Ailbhe Curran, a teacher in Gaelscoil na Laochra, Birr
A Birr teacher has been has been awarded over €5,000 in funding from the Creative Schools Programme.
Ailbhe Curran, a native of Nenagh, Co. Tipperary, is a doctoral student at Mary Immaculate College (MIC). She has previously completed an MA in Education and the Arts at MIC. She is now a mainstream class teacher and Deputy Principal at Gaelscoil na Laochra in Birr.
The funding comes under the Creative Schools programme, a flagship initiative of the Creative Ireland Programme which aims to put the arts and creativity at the heart of children and young peoples’ lives.
As part of the programme, Ailbhe will be working as the school Creative Coordinator in partnership with a Creative Associate to develop and implement a child-centered creative school plan which supports the development of pupils’ imagination and creativity.
Speaking after being awarded the funding, Ailbhe said: "I am really looking forward to working on the programme with my Creative Associate over the next two years and the new insights and perspectives that involvement in such a project will bring to my studies. As Deputy Principal, I also hope that the project will allow the opportunity for school management to reflect on ways in which teachers and school leaders can further utilise creativity within their own practice. This will be a wonderful opportunity for the students and the whole school community to fully embrace the arts and creativity in our everyday lives."
Ailbhe also pointed to an extract from her successful funding proposal which ties the school’s motto with the aim of the programme: “Our school's motto is 'Doras Feasa Fiafraí' which translates as 'The Door to Knowledge is to Question'.

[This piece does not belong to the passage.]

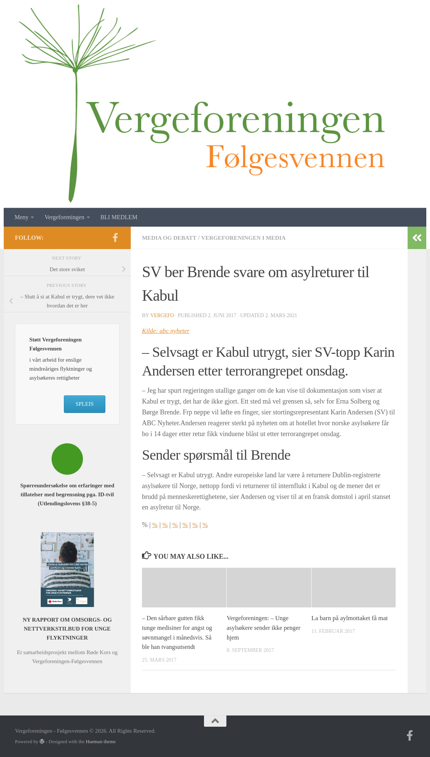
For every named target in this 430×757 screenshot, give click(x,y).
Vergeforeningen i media (247, 238)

"As a school, we want to guide our students on a journey of questioning, experimentation, creation and re-creation so that we can discover how to take our collective creative capacity to new heights. Through this project, we hope to use our focus on creative practice, and the arts in particular, in three key ways: to promote diversity and inclusion; to promote wellbeing and build connections; and to support the development of critical thinking and problem-solving skills across all curricular areas.”